>>>>

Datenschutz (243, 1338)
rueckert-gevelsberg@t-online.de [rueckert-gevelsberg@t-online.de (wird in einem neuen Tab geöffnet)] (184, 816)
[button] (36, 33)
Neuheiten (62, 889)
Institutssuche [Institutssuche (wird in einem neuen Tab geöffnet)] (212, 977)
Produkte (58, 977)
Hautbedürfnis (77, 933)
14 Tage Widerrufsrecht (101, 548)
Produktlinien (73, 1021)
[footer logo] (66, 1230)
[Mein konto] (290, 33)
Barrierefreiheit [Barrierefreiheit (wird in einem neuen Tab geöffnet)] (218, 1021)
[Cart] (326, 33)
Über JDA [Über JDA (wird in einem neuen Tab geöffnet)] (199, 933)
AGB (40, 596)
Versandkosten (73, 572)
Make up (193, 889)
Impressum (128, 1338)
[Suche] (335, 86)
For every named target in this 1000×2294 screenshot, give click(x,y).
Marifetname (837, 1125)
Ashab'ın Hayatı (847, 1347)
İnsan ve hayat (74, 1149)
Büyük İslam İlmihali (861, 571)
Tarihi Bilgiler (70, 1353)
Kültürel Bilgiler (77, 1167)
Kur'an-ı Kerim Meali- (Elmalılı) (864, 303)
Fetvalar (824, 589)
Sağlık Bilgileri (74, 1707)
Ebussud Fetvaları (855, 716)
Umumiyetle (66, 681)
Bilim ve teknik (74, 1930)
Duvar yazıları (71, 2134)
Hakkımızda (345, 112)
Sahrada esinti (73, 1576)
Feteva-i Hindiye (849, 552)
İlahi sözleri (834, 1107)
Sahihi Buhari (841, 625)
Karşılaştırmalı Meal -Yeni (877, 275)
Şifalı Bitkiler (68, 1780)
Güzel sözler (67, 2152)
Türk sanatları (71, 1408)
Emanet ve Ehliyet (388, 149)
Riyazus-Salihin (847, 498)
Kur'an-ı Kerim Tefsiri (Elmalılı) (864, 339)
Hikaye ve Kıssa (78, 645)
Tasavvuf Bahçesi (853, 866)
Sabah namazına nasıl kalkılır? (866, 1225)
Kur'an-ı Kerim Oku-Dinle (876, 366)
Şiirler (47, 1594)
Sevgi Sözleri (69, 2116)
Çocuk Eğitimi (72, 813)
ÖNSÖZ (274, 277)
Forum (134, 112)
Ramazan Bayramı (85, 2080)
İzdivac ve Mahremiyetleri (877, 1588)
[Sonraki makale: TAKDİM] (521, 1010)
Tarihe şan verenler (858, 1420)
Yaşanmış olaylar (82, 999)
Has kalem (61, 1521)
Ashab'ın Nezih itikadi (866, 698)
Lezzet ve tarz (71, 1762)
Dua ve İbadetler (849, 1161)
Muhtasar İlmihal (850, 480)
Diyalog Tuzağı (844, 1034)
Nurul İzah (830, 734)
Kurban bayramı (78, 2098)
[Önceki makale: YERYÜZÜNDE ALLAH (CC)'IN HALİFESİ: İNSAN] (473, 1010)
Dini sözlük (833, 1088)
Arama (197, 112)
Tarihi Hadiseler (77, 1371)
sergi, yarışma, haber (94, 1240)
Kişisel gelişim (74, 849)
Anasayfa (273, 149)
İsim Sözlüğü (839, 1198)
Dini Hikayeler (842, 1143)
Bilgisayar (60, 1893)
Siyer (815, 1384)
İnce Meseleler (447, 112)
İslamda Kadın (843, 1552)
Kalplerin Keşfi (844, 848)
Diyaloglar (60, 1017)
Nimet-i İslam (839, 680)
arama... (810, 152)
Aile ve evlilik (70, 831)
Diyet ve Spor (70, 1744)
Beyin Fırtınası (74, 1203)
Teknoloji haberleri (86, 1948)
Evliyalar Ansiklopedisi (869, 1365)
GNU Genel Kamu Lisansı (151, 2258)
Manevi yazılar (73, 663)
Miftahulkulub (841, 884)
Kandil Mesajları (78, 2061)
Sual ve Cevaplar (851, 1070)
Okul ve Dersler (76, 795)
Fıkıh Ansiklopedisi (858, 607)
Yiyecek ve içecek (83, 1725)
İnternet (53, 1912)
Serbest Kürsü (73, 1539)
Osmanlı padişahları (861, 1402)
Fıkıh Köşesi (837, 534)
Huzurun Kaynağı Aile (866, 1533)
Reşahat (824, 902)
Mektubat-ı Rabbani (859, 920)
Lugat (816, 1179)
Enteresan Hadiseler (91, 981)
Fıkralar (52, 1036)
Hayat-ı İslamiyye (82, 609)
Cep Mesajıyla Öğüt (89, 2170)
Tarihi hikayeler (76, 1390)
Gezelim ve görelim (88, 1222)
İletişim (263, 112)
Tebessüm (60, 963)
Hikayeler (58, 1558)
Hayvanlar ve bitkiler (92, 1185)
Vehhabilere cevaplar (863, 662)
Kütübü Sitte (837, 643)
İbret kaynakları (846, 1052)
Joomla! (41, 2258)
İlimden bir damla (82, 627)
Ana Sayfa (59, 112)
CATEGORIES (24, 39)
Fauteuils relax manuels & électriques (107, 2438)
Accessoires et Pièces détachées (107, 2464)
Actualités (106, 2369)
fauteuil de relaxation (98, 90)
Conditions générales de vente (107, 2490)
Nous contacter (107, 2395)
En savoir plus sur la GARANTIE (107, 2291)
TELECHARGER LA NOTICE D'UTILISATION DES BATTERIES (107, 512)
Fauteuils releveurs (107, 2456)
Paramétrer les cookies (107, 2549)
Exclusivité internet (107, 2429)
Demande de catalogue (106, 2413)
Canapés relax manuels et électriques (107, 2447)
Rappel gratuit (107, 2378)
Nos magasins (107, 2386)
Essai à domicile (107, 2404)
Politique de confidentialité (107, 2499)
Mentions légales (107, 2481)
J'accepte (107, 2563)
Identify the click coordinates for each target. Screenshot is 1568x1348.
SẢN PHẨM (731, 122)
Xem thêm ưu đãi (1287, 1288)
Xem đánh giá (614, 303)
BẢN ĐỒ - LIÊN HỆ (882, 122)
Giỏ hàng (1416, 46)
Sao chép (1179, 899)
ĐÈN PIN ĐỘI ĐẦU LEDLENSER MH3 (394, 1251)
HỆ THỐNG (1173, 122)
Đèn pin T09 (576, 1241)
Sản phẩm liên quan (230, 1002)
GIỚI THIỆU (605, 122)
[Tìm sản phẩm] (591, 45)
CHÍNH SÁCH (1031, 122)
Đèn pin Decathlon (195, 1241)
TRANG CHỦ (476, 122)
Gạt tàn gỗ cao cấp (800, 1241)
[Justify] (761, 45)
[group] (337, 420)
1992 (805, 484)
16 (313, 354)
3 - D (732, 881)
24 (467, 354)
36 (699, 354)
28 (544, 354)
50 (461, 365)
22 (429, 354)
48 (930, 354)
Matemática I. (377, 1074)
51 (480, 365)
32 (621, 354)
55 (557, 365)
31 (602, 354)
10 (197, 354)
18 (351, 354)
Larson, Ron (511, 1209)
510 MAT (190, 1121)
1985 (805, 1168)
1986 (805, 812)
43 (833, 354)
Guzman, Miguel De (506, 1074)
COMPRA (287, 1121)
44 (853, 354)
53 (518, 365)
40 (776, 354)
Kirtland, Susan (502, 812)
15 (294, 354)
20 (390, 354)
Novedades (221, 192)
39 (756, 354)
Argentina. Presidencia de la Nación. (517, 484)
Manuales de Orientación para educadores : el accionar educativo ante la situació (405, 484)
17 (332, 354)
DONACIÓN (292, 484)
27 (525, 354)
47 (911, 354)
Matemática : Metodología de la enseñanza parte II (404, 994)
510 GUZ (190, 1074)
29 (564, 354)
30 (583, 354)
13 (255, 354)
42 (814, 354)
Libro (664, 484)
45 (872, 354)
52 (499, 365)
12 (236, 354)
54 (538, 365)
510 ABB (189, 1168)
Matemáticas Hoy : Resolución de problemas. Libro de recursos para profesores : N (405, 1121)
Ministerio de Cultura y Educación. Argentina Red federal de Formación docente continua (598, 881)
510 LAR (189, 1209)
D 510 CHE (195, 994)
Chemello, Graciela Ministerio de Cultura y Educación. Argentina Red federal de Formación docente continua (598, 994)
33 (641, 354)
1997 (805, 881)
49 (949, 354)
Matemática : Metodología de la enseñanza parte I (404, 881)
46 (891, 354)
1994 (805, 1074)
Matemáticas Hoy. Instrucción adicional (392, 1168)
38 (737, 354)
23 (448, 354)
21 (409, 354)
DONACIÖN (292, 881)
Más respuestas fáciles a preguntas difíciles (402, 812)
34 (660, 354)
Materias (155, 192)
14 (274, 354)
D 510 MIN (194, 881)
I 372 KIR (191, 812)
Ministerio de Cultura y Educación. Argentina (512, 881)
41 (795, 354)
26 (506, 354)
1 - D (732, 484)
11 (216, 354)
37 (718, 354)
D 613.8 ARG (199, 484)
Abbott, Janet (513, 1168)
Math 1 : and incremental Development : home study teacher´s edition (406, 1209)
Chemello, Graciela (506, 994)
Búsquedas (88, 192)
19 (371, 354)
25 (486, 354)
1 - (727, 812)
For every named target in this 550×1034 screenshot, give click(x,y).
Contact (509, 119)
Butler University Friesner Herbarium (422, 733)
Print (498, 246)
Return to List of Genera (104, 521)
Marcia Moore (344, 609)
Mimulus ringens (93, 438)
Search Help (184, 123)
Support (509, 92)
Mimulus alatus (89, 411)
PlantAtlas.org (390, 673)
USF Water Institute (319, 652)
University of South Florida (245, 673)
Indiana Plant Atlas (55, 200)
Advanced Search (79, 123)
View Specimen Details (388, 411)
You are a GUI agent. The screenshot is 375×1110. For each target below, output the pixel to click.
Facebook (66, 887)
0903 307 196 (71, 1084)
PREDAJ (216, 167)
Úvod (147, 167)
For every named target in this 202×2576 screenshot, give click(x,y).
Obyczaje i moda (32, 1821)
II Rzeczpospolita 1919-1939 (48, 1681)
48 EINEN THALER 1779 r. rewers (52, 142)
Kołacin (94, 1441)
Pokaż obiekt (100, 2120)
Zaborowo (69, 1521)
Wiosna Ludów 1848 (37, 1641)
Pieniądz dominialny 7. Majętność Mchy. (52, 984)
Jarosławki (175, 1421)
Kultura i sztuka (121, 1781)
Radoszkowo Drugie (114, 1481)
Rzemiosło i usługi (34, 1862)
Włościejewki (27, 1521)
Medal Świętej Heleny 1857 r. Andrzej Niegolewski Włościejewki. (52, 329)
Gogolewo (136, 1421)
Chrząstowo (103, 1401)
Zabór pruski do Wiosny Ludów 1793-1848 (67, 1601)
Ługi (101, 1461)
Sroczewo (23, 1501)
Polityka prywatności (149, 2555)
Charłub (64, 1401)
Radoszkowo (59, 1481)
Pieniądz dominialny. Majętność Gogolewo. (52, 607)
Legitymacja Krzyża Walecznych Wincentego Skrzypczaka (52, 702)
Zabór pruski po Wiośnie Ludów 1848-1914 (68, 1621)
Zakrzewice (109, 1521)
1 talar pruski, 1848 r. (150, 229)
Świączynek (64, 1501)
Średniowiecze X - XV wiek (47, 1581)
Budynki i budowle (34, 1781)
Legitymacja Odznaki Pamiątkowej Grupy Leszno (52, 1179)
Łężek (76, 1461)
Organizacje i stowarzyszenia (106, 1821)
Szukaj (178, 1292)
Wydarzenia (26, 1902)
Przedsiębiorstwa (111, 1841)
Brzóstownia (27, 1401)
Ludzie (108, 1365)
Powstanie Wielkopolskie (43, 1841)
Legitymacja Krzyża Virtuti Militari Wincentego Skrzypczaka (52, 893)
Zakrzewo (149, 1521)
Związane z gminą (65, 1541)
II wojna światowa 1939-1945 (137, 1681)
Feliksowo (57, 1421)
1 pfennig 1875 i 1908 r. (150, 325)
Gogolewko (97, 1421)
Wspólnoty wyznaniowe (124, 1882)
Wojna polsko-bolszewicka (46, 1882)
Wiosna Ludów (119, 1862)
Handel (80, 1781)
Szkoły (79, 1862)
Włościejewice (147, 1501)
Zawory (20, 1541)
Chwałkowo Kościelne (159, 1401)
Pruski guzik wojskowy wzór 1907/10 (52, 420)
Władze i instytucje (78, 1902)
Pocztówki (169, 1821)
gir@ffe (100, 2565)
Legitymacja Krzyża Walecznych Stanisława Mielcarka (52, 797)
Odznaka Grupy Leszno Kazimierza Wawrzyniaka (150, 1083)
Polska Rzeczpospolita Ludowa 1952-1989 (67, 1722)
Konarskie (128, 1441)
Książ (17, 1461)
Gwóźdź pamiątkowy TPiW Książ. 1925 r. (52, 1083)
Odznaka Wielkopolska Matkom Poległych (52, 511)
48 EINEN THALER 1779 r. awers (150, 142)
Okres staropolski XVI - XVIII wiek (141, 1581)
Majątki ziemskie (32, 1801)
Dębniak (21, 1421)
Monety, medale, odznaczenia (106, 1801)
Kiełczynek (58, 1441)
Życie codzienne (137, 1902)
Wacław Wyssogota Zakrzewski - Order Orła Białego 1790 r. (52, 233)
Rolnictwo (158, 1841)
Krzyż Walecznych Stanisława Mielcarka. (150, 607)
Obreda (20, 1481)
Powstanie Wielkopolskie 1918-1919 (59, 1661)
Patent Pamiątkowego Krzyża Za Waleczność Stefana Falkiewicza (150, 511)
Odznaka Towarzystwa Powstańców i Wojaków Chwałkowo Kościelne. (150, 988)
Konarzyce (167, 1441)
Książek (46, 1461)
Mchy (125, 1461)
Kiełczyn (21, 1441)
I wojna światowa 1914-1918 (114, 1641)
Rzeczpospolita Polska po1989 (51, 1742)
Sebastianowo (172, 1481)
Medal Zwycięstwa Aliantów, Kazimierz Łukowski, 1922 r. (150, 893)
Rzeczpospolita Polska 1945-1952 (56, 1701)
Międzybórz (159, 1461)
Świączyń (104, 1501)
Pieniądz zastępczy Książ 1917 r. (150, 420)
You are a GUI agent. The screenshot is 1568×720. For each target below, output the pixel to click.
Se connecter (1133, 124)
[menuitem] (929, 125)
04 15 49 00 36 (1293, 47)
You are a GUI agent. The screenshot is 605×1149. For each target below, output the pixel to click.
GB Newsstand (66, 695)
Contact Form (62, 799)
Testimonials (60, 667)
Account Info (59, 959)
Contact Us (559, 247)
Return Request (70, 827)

<<<<

> _PROMPT_
Format the records from the line containing "Średniowiecze X - XV wiek (47, 1581)" through the line containing "Ludzie (108, 1365)", both included, as a JSON list of strings, one string per line and no blank lines.

> _EXERCISE ANSWER_
[
  "Średniowiecze X - XV wiek (47, 1581)",
  "Budynki i budowle (34, 1781)",
  "Legitymacja Odznaki Pamiątkowej Grupy Leszno (52, 1179)",
  "Łężek (76, 1461)",
  "Organizacje i stowarzyszenia (106, 1821)",
  "Szukaj (178, 1292)",
  "Wydarzenia (26, 1902)",
  "Przedsiębiorstwa (111, 1841)",
  "Brzóstownia (27, 1401)",
  "Ludzie (108, 1365)"
]